By Maureen Kyle
(LOUISVILLE) -- Men typically have the stereotype of being simple-minded when it comes to relationships. So why is it that women are always trying to figure out their husbands? One Kentucky author spent five years researching how men think when it comes to marriage, fighting and housework. WAVE 3's Maureen Kyle sat down with Neil Chethik for a look inside the mind of the American male.
Evon and Lynn Biggers have been married for almost 24 years, and while marriages may be measured in years, the true value is the time spent together.
"We made it through the first year," says Susie Ulmer, who has been married to her husband, Nick, for 30 years. "And it was like, 'do I really have to wash his underwear?'"
Married couples admit that it takes years to figure each other out.
"I say, 'why don't you just listen to me?' explains Evon. "And he says, 'Well, I know you're going to tell me again anyway.' And that just really ticks me off!"

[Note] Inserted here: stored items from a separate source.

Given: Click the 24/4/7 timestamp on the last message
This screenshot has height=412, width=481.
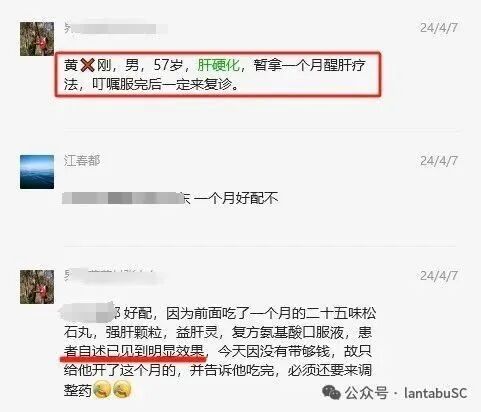Looking at the screenshot, I should pos(438,276).
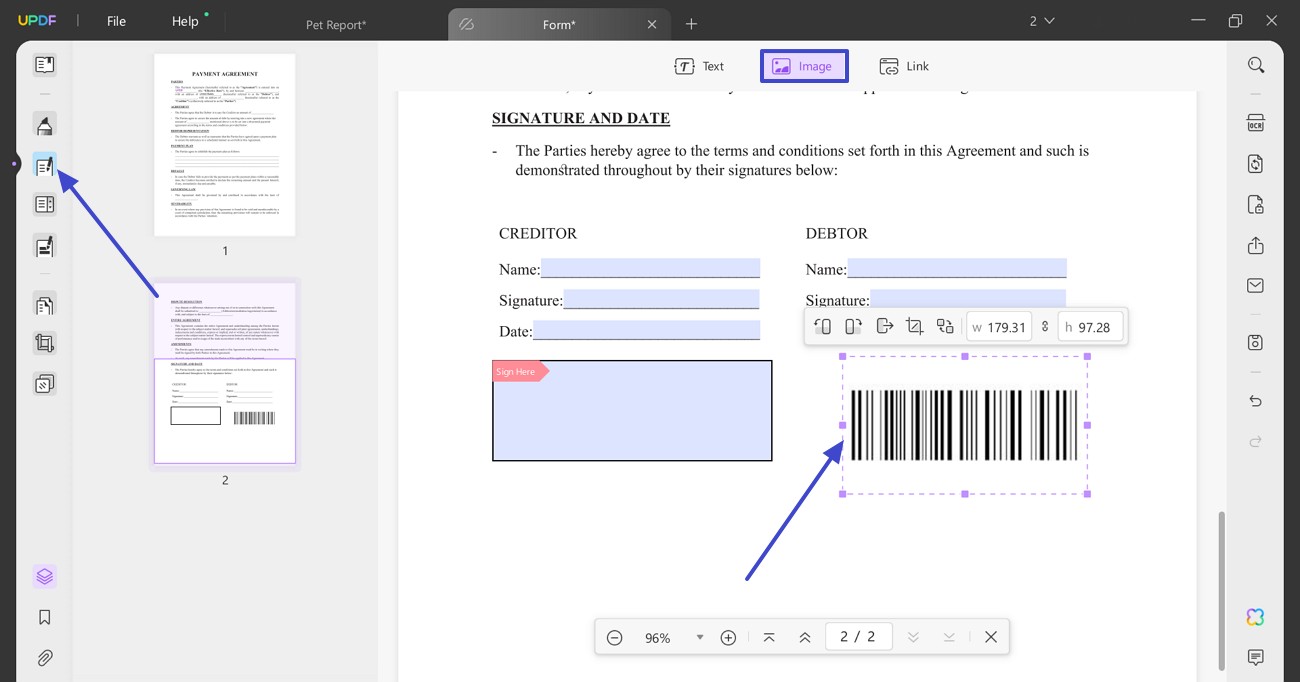1300x682 pixels.
Task: Click the Link editing button
Action: click(x=904, y=65)

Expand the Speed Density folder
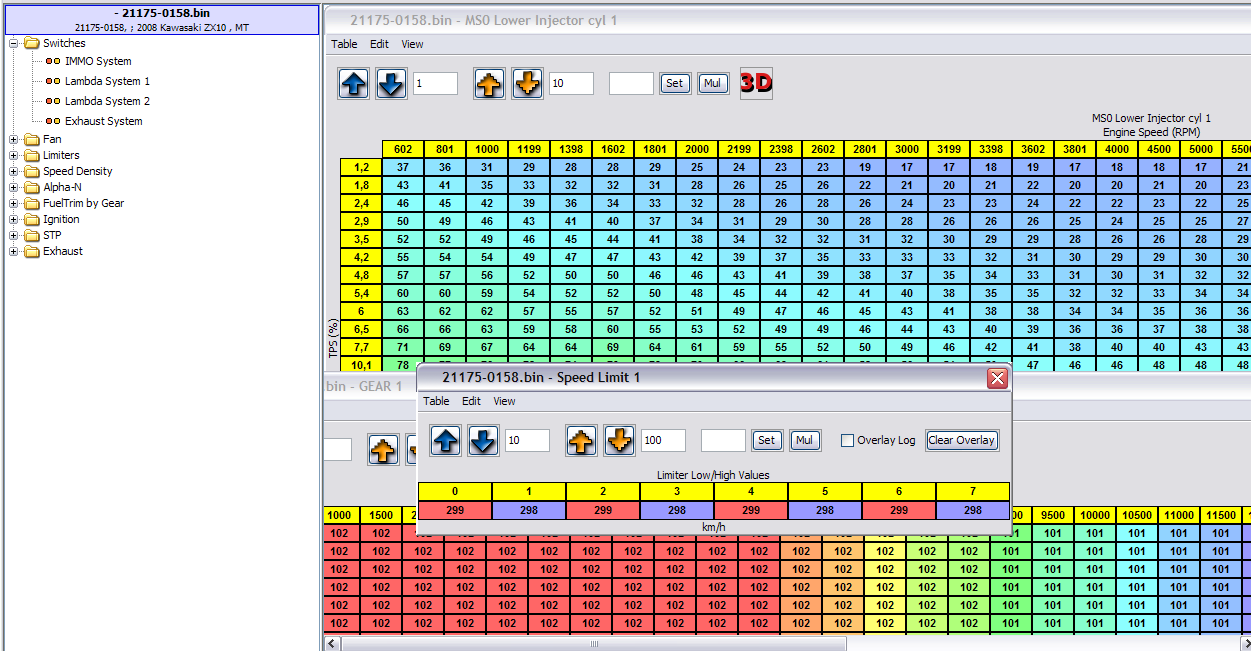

Lexington author Neil Chethik set out to do the impossible: get inside the minds of American men and get them to open up.
It was a 5-year research project that resulted in his book, VoiceMale.
"I think a good strategy for women in getting men to open up, is staying away from the 'F' word," says Chethik.
In this case, the "F" word stands for feelings. "A man is more likely to say what he did, thought or said, than what he felt," Chethik says.
Lynn Biggers found a way around talking about his feelings to his wife. "I can always act like I didn't hear her," he says.
Evon is wise to that tactic. "He's good at that," she says.
"I work that one pretty good," admits Lynn. "I actually went to a doctor and had him certify me unable to hear the female voice."
To which Evon adds: "He's not kidding."
Chethik has some advice for women who want to bring up issues or argue with their husbands. "What I suggest to women is to, one, don't go face to face -- that can be intimidating. A good time to talk to men is in the car -- for 30 minutes."
Sitting side by side, Chethik got men to reveal their thoughts.
He found a direct correlation between men who grew up playing team sports and the desire to find a teammate, or a partner, in life. "There's nothing better for a man than to be in the same space with a woman with necessarily not a whole lot of words being said. But doing something together toward a common goal."
The Biggers agree. "When we're working together on something, either making a meal or painting a room, those are the times when I feel closest," says Evon.
And speaking of working together, Chethik says "there's a connection between housework and sex: essentially, the more housework he does, the more sex they have."
"Our sex life is good, so I must be one hell of a housekeeper!" laughs Nick Ulmer, but Susie quickly chimes in: "Good for you -- who have you been having that good sex with?"
According to Chethik -- despite women's lib -- cooking and cleaning most often falls on the wife's shoulders.
"Men have to, I believe, respect that, and it goes a long way in telling a woman that you appreciate this reality," Chethik says. "Men who do more housework argue less with their wives; they're happier in their relationships overall, they're less likely to need marital counseling."
As for those men who came into the marriage with bad habits -- such as leaving clothes on the floor or dishes in the sink -- Chethik says those habits can be changed, but he did find that positive encouragement worked better than nagging.
Besides, when it comes to marriage, Chethik says men know the value of time and effort.
"It's amazing how many men will say I really -- I would do anything to make her happy. They'll say that again and again. And they believe that they are doing it. And you'd probably have half the women say I can't believe that's really a motive of his. Because he just doesn't do the things that I'd like him to do."